I don’t know what I’d do without you. I just don’t.

It’s official: I finally have my drivers license! I passed with a score of 94 on my second take. I’d waited long for it, and now it’s a reality. I’m filled with such utter relief and happiness– you don’t even know. It’s a wonderful feeling. I did it, I did it, I did it! When the woman told me I passed, my eyes welled up with tears. I’ll remember this day as one of the most important days of my life. Well, at least as one of the most important days of my life so far. (lol. Imagine that. I managed to get a little bit of Homer Simpson in my blog.)

“No more tears.” – Ozzy Osborne

It seems a bit silly, but I think what I need– more than anything sometimes– is to know that I’m your favorite. Someone’s favorite. Or at least to feel like I’m your favorite; to be treated like a favorite. Because, you’re my favorite. And I won’t let you forget it.

“That’s what she said.” I swear, this is the most versitale phrase in the book. It’s akin to slapping the words ‘in bed’ to the end of a line inside a fortune cookie. It pretty much always works. What’s more: I don’t know how, but almost every little innocent thing that comes out of my mouth can be immediately followed by “that’s what she said.” It’s unbelievable! (Yes, it has been done. Oh, has it been done. Perverts. lol.)

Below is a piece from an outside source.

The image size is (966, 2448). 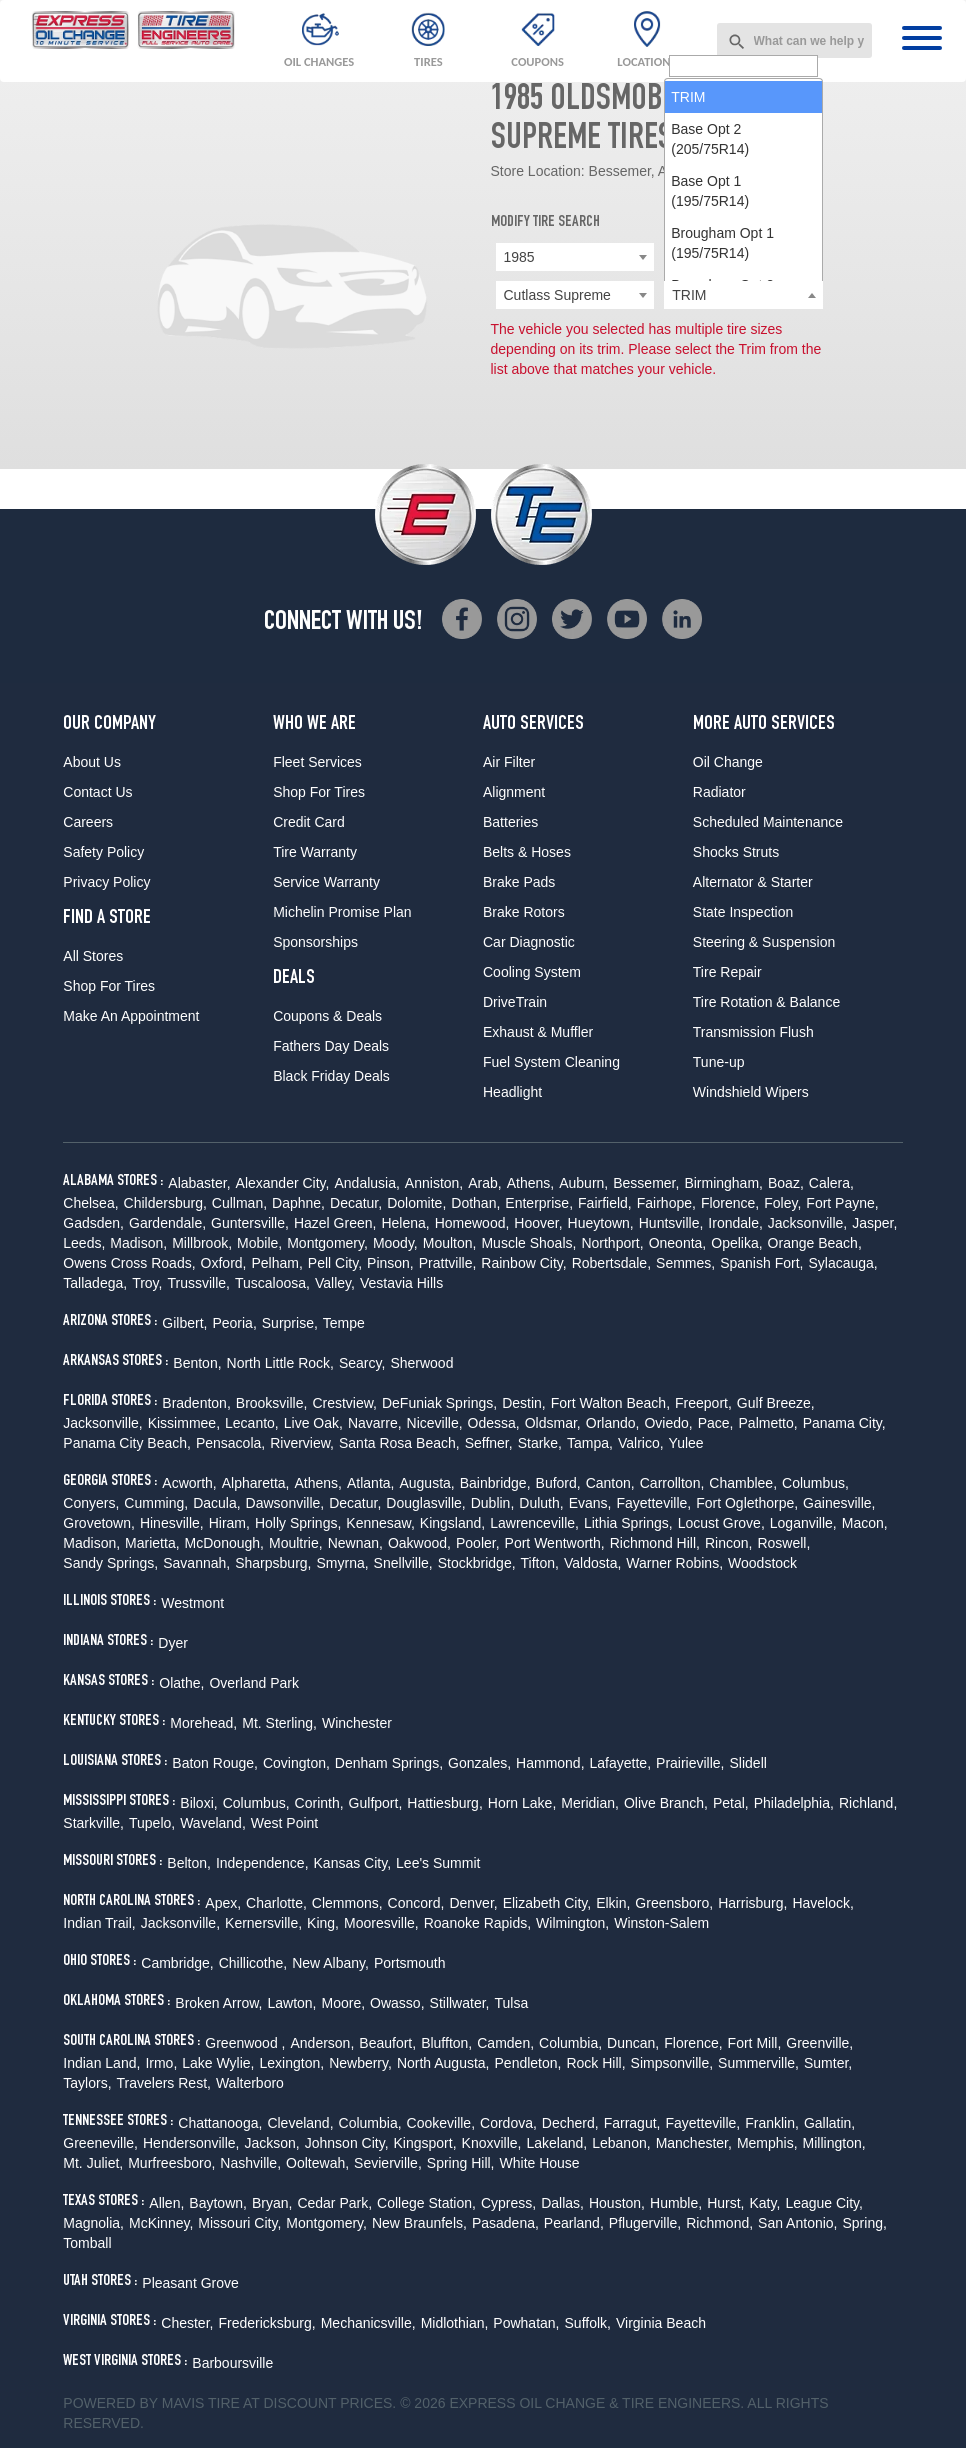 What do you see at coordinates (416, 1903) in the screenshot?
I see `Concord,` at bounding box center [416, 1903].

And then you called me ‘honey.’

I happen to be attracted to pleasing voices. Voice is important to me, mainly because sound is important to me. My list of individuals with rather appealing, soothing, or sexy voices includes: Kevin Costner, Elvis Presley, John Cusack, and Chris Isaak. I would put Jonny Lang on the list, but I’m only in love with his singing voice.

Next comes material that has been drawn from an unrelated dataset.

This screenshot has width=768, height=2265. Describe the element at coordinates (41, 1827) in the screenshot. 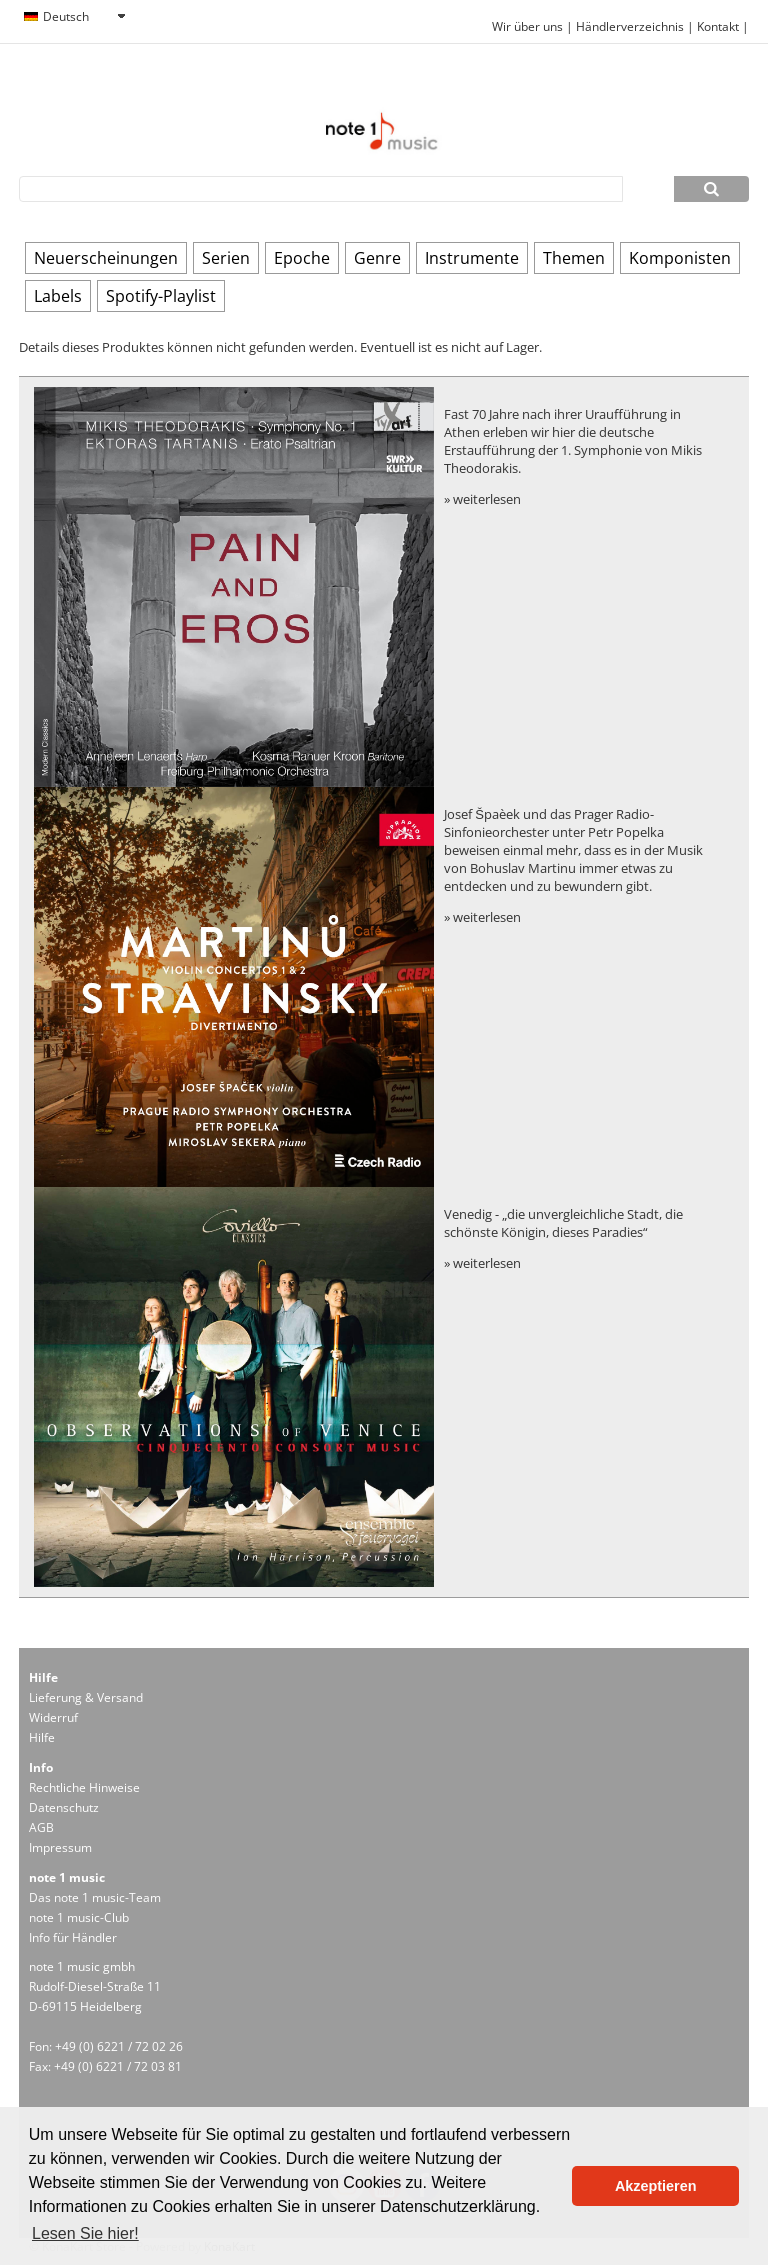

I see `AGB` at that location.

I’ve always known it, but now I know why: I can better express myself by writing. Give me a chance to be open and honest, to be clear-minded, or unabashed, and I will choose the pen over speech. I have a voice– a strong voice at that– but journals and blogs suit me best. I choose the pen because it makes me feel like I can say anything. I tend to restrain myself in day-to-day conversations, but when I put my pen to paper (or when I set my fingers to the keyboard), that self-restraint vanishes. I can be free. I can swim from the shallow end of the pool to the deep. And I can dive down, down, down. As far down as I want to go.

I love it when, unexpectedly, I discover or even re-discover an aquaintance of mine. Suddenly, that two-dimensional someone transforms and becomes a three-dimensional, highly-regarded individual. Sure, I’d acknowledged him or her in the past. With a discovery, however, it changes: Now I’m intrigued. The more I look for, the more I see, the more I look for. (Percy, anyone?) I wish those happened more often.

Update: Sara is juggling more than is necessary. Still.